Top of Data shown

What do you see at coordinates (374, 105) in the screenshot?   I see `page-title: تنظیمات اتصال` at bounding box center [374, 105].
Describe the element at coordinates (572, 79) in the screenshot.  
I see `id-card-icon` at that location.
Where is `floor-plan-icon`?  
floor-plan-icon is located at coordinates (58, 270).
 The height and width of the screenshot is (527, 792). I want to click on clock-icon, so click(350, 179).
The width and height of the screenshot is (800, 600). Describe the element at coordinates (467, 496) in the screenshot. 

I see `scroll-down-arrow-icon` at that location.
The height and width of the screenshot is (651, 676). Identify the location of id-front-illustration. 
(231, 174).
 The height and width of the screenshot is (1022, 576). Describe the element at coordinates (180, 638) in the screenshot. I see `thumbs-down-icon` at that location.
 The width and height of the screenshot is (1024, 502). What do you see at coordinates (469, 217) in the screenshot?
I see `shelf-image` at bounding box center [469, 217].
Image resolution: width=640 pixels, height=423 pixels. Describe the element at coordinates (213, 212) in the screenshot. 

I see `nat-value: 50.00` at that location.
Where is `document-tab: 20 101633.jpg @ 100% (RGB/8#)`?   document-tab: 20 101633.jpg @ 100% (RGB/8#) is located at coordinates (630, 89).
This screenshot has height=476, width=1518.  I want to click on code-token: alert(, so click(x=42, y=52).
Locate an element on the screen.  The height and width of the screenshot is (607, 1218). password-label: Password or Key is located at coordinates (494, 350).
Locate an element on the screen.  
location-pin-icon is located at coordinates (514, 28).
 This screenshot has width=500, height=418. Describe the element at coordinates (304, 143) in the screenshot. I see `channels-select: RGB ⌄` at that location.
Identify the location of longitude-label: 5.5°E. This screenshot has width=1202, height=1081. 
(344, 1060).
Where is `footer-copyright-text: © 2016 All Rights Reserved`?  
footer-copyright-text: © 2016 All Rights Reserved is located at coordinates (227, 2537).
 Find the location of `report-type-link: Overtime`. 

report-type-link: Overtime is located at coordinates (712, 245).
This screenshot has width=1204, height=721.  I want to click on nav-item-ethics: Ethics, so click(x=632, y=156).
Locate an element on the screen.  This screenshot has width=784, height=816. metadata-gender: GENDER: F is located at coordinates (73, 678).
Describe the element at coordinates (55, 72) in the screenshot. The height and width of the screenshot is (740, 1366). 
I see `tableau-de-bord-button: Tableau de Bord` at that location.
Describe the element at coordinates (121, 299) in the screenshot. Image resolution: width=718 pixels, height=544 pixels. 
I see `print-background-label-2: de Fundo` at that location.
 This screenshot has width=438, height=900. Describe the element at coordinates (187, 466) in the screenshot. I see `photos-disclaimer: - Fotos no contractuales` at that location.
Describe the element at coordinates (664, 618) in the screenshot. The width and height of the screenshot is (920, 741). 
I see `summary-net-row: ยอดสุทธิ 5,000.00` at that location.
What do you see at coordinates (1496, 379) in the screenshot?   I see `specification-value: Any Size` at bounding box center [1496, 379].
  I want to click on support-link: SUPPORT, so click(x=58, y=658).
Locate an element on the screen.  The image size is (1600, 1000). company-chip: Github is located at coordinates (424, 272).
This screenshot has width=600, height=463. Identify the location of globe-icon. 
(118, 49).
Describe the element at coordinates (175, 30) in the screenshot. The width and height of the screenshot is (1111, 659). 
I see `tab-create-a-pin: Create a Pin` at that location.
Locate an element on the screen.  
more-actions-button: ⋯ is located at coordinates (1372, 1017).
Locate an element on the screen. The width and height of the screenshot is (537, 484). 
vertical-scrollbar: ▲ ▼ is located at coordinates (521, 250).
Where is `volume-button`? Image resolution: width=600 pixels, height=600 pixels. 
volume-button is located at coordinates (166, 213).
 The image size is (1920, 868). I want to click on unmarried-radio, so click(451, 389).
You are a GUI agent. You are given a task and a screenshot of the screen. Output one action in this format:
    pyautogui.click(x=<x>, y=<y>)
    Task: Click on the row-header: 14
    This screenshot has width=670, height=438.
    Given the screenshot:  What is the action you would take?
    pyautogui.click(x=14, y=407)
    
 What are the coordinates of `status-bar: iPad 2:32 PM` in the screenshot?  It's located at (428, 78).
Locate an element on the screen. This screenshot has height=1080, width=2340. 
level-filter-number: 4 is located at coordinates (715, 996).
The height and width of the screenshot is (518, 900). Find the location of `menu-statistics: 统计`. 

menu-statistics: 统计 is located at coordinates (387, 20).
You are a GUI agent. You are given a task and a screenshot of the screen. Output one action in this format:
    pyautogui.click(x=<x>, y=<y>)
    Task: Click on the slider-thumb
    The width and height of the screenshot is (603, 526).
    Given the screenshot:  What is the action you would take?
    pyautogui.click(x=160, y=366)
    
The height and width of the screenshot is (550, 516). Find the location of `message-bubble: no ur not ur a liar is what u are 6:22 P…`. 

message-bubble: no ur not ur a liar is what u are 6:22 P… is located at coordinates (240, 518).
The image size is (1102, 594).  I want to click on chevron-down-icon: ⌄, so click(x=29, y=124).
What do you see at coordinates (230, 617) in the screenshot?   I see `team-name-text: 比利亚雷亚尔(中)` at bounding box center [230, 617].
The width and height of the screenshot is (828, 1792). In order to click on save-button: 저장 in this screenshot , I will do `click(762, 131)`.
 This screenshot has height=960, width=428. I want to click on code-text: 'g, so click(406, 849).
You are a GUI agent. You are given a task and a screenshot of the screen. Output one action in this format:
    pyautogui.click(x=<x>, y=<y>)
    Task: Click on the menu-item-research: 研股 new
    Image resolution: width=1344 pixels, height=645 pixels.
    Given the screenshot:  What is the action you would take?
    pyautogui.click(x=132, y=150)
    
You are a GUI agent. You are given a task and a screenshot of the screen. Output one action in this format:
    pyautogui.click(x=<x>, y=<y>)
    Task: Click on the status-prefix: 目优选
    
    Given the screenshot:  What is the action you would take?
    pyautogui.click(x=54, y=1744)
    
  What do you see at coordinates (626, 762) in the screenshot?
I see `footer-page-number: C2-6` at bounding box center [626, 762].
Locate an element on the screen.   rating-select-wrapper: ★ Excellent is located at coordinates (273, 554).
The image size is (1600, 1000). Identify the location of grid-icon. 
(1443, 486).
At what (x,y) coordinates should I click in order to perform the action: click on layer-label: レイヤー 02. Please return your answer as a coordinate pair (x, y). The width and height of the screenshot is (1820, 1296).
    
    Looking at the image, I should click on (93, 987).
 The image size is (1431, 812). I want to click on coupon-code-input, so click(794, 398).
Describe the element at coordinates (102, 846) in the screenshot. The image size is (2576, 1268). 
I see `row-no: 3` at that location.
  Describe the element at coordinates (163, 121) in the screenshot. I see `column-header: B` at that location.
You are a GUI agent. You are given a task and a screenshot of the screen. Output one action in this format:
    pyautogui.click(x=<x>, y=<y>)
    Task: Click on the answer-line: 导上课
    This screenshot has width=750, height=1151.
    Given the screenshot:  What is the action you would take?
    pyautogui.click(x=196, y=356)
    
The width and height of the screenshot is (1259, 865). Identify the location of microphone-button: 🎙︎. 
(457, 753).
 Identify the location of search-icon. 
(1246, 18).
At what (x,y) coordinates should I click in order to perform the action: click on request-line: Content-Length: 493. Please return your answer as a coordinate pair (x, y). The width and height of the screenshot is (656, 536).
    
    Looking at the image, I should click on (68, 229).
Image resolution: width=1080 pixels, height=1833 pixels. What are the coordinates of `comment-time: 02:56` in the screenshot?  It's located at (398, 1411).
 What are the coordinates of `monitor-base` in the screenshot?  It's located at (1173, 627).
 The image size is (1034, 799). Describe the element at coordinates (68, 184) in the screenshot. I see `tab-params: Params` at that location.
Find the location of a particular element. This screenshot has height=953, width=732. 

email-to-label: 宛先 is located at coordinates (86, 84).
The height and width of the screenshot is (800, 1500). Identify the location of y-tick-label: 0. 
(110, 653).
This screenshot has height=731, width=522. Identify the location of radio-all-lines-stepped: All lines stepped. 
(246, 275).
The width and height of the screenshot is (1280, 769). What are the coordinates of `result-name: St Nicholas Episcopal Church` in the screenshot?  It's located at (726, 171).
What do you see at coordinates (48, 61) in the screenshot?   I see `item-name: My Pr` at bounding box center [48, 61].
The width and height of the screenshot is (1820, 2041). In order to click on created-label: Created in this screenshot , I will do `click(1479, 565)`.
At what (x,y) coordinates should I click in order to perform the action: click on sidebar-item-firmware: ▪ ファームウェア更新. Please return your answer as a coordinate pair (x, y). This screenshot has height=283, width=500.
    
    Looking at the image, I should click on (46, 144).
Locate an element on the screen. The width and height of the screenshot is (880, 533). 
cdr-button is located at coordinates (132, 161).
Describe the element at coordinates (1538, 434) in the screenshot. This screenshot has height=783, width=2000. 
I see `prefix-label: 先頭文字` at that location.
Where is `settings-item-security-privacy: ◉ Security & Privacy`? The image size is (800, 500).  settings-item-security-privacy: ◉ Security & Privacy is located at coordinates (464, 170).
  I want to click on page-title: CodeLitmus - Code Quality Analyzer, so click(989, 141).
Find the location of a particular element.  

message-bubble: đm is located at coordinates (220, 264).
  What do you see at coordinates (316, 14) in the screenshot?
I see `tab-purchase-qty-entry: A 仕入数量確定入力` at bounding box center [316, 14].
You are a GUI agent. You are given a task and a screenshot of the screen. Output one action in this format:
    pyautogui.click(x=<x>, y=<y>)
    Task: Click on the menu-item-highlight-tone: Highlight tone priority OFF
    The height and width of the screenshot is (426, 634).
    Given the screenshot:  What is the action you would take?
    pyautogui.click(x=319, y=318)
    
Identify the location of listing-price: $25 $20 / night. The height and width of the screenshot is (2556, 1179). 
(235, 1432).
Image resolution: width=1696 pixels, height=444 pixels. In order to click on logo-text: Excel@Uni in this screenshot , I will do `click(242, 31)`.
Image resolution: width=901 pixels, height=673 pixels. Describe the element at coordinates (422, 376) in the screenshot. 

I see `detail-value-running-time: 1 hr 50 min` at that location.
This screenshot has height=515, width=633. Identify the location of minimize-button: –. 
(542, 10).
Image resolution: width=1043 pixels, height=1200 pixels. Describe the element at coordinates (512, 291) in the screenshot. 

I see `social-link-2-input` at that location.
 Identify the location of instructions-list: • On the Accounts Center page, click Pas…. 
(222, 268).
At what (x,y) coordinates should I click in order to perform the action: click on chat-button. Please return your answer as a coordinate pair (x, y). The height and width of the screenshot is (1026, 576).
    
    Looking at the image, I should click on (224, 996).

Bottom of Data shown

Convert everything from the line containing "Image resolution: width=1043" down through the end of the records above into a Markdown table with the columns Row and Record line, leaving out blank lines.

| Row | Record line |
|---|---|
| 1 | Image resolution: width=1043 pixels, height=1200 pixels. Describe the element at coordinates (512, 291) in the screenshot.  |
| 2 | I see `social-link-2-input` at that location. |
| 3 |  Identify the location of instructions-list: • On the Accounts Center page, click Pas….  |
| 4 | (222, 268). |
| 5 | At what (x,y) coordinates should I click in order to perform the action: click on chat-button. Please return your answer as a coordinate pair (x, y). The height and width of the screenshot is (1026, 576). |
| 6 |     Looking at the image, I should click on (224, 996). |